* **SHORT TASK**: Rewrite the lines from the one containing "This screenshot has height=797, width=1512." through the one containing "coordinates (1069, 66).", inclusive, with "Identify the location of" replaced by "Find the location of" and nothing else changed.

* **INPUT**:
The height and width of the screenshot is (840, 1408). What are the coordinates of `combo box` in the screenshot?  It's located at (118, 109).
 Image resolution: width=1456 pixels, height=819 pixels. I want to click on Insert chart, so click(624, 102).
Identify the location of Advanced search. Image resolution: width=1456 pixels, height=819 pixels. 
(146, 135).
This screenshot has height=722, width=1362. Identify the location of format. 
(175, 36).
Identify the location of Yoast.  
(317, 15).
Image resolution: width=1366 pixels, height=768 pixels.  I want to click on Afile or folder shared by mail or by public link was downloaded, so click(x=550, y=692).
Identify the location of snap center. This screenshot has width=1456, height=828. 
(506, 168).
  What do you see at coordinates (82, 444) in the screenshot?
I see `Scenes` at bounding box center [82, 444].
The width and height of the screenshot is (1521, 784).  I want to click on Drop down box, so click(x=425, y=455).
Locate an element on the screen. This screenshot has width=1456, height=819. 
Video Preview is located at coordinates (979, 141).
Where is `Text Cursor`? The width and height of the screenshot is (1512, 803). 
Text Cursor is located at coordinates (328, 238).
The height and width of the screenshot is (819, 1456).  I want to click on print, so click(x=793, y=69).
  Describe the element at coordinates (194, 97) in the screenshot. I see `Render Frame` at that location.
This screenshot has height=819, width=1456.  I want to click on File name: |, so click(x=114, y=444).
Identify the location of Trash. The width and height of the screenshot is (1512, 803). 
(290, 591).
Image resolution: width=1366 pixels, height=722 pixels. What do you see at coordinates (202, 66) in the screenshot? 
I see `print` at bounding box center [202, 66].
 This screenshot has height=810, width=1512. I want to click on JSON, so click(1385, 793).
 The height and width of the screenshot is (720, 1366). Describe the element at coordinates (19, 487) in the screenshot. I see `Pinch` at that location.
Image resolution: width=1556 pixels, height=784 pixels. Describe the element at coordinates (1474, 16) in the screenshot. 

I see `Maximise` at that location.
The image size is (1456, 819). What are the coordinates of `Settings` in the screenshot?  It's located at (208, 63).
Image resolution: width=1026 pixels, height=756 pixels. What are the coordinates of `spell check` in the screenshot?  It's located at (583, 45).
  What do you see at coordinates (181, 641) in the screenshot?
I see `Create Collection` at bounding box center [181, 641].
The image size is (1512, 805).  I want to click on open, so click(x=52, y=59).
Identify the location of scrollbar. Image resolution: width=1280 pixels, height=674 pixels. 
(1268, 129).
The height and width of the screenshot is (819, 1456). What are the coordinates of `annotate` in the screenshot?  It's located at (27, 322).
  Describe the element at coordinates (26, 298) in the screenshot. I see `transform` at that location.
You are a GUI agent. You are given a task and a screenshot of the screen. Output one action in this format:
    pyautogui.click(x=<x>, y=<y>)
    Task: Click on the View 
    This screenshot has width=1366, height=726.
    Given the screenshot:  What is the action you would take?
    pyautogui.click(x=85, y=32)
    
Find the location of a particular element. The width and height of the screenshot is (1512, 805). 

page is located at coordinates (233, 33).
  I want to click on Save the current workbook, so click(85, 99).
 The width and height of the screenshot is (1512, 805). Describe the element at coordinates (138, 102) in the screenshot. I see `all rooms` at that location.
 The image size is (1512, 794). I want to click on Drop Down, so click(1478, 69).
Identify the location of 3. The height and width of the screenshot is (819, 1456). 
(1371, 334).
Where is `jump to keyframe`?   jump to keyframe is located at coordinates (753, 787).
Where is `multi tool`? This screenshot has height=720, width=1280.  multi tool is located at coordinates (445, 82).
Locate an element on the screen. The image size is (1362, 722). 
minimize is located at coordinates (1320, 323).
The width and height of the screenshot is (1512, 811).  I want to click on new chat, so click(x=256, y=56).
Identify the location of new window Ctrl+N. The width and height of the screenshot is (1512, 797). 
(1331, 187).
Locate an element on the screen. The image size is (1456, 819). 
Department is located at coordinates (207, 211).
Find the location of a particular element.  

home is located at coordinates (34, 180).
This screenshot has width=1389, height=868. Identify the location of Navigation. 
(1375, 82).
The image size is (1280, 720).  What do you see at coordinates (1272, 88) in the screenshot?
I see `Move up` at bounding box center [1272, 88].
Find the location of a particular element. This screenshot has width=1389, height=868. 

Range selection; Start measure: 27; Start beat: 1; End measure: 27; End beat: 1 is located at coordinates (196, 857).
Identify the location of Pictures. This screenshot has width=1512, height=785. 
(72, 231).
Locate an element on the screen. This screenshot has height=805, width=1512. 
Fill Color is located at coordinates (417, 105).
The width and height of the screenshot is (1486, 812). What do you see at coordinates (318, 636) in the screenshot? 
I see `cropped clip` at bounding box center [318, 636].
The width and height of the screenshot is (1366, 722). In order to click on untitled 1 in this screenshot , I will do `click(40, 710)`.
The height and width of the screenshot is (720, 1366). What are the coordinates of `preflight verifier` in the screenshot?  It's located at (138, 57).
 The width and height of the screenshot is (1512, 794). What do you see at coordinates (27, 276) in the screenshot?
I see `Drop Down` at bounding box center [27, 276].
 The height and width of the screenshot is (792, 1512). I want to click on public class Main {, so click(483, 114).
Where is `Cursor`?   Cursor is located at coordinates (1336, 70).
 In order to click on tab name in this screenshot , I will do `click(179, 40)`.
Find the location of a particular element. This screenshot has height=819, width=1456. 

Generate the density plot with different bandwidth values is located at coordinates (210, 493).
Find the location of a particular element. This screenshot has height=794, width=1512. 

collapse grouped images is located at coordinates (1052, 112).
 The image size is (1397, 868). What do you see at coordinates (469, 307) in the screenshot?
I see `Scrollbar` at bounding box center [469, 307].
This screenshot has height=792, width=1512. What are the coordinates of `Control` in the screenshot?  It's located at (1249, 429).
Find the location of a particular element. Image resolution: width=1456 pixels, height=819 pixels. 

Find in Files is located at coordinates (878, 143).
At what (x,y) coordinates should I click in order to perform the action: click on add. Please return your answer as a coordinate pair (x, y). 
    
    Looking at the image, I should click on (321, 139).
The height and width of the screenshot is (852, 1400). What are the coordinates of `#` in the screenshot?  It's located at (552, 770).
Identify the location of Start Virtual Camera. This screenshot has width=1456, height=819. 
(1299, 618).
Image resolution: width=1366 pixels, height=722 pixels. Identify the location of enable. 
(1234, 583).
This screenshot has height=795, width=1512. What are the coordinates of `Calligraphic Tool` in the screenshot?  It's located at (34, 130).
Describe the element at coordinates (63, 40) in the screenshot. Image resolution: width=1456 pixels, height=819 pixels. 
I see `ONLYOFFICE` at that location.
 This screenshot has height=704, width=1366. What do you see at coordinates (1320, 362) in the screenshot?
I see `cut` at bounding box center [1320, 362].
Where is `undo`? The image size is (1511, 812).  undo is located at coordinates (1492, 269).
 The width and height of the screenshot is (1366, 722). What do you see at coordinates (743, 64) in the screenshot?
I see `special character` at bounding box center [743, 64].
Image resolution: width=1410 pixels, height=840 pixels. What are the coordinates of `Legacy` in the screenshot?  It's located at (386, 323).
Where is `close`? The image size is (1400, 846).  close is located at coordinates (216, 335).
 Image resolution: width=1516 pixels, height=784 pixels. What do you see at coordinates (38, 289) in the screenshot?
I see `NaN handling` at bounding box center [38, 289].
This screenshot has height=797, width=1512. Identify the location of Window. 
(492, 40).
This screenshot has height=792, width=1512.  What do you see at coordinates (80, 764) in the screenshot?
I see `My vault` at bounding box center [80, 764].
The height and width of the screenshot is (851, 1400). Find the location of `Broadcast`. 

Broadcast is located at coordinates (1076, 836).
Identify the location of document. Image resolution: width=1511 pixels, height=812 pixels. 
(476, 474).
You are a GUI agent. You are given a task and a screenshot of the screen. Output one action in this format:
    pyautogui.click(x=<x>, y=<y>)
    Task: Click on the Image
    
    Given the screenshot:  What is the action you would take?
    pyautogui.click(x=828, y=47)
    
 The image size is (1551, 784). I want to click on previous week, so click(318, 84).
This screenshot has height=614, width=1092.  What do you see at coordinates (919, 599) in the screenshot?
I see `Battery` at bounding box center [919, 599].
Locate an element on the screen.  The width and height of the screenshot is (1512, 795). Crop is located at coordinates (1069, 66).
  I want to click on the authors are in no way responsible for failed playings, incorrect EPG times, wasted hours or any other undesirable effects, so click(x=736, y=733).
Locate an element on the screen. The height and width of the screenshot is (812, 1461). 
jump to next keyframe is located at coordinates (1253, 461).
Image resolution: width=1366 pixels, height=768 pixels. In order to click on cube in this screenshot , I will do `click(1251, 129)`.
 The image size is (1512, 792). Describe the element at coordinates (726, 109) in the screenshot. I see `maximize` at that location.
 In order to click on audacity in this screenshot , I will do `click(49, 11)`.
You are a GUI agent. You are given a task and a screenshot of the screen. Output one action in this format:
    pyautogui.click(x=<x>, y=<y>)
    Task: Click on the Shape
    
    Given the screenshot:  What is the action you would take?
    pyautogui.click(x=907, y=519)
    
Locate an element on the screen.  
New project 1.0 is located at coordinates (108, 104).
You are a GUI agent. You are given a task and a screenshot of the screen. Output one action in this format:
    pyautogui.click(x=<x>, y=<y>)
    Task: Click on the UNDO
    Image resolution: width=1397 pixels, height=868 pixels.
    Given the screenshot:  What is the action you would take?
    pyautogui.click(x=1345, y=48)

* **SOLUTION**:
This screenshot has height=797, width=1512. Find the location of Window. 
(492, 40).
This screenshot has height=792, width=1512.  What do you see at coordinates (80, 764) in the screenshot?
I see `My vault` at bounding box center [80, 764].
The height and width of the screenshot is (851, 1400). Find the location of `Broadcast`. 

Broadcast is located at coordinates (1076, 836).
Find the location of document. Image resolution: width=1511 pixels, height=812 pixels. 
(476, 474).
You are a GUI agent. You are given a task and a screenshot of the screen. Output one action in this format:
    pyautogui.click(x=<x>, y=<y>)
    Task: Click on the Image
    
    Given the screenshot:  What is the action you would take?
    pyautogui.click(x=828, y=47)
    
 The image size is (1551, 784). I want to click on previous week, so click(318, 84).
This screenshot has height=614, width=1092.  What do you see at coordinates (919, 599) in the screenshot?
I see `Battery` at bounding box center [919, 599].
Locate an element on the screen.  The width and height of the screenshot is (1512, 795). Crop is located at coordinates (1069, 66).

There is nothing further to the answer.